One of the nice things about chess variant design is that it opens up new fields of opening study to explore. In FIDE (orthodox, western) Chess, any move on the first half-dozen turns that is not an outright blunder has already been throughly studied and explored. Many opening lines are 20 or 30 moves deep. There are little, if any, interesting new frontiers to explore.I have been studying a chess variant which I "invented" back in 2004 (and published in 2006) called "Schoolbook Chess".
Chess variants, however, make it possible for someone to be a trailblazer again, exploring openings that have never been studied before.
There are a couple of things a chess variant inventor can do to help people play their chess variant. One thing they can do is make a game courier preset. This is a web service where one can easily add new chess variants. Most presets do not enforce the rules for the variant. The preset I made for Schoolbook chess, however, enforces the rules simply because I was able to easily modify another preset that is identical in all aspects except for the opening setup of the pieces.
Another thing someone can do to play chess variants is to make a Zillions of Games rules file. Zillions of Games is a proprietary program for Windows (runs well under Wine) that can play a large number of Chess variants and other abstract strategy games. My zipfile is an implementation of Schoolbook chess for Zillions of Games. However, it also has ChessV rules files for Schoolbook (not that they are needed; ChessV has had the ability to play Schoolbook since the 0.9.0 release a year ago). In addition, it has some documentation for Schoolbook, including opening analysis, annotated games, and a few mating positions.

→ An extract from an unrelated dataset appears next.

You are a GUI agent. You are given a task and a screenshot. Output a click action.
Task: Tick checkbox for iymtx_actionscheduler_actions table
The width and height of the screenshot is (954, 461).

What I was doing all weekend was updating this zipfile. First of all, ChessV has moved since I last released a Zillions zipfile. I also updated a couple of other links.
Second of all, I added four mating positions (maybe I should reword those last two words) to the zipfile. This was the lion's share of the work. I had to make sure the positions were indeed mating positions, make two screenshots for each position (we use a different black and white color scheme when printing the page), create and verify the solutions to the mating positions, and then integrate the positions in to the list of 12 mating positions we already had, double and triple checking to make sure I did not introduce any errors. This took hours.
During this process, I submitted some of these new mating positions that have not been submitted to the chess variants page before, which also took some work.
Once that was done, I had to modify the zipfile a little (removing some "no commercial use" graphics) in order to make the zipfile suitable for submission to Zillions of Games. I then submitted my submission via email.
This took all weekend to do. Far longer than I thought it would. All for a game that has only been played about two dozen times, mostly me-vs-some other chess variant inventor (the mating positions and opening analysis come mainly from computer-vs-computer or some of my computer-vs-human games). Needless to say, I don't think I will revise this game at all until 2008.